Les communications avec le poste de commandement dans les Alpes sont retardées de dix minutes. Quand le géoradar cesse de fonctionner, les deux chercheurs retournent à leurs véhicules tout-terrain et demandent par radio des instructions à leurs collègues.

Mais ce n'est pas la planète Mars - c'est la péninsule d'Arabie.

Ce désert désolé dans le sud du sultanat d'Oman, près des frontières avec le Yémen et l'Arabie saoudite, ressemble tellement à la planète rouge que plus de 200 scientifiques provenant de 25 pays s'y sont installés pour les quatre prochaines semaines, afin de tester sur le terrain la technologie qui pourrait être utilisée lors d'une mission habitée vers Mars.

Des initiatives privées et publiques foncent vers Mars - aussi bien l'ancien président Barack Obama que l'entrepreneur Elon Musk ont prédit que l'homme posera le pied sur la planète rouge d'ici quelques décennies.

La Chine, dont le programme martien reste vague, rivalise maintenant avec les États-Unis et la Russie.
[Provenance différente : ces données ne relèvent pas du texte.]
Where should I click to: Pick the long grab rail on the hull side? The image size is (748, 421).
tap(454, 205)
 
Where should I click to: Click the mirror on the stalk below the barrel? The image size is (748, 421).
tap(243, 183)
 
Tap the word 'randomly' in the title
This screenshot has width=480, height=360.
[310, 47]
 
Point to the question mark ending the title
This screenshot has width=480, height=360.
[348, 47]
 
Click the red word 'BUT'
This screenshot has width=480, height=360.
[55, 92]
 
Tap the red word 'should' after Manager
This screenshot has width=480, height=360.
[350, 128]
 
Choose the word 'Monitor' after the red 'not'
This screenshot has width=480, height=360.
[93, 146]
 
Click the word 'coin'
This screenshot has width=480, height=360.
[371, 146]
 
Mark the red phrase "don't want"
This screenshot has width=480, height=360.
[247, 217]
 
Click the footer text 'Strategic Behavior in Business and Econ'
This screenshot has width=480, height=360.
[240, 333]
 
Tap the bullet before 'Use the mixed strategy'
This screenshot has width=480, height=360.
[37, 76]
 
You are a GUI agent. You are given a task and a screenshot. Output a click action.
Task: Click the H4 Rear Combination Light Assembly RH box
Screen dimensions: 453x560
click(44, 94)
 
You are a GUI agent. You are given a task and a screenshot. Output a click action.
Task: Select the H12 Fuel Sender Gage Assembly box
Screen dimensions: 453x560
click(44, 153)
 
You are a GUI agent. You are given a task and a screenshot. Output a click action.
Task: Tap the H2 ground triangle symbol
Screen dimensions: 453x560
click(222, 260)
Des firmes aéronautiques comme BlueOrigin (qui est pilotée par le fondateur d'Amazon, Jeff Bezos) ont publié des schémas futuristes de bases spatiales, de vaisseaux et de combinaisons.

Le lancement réussi il y a quelques jours de la fusée Falcon Heavy par la firme SpaceX de M. Musk «nous amène complètement ailleurs en ce qui concerne ce qu'on peut lancer loin dans l'espace, ce qu'on peut envoyer vers Mars», a dit le faux astronaute Kartik Kumar, qui participe à la mission à Oman.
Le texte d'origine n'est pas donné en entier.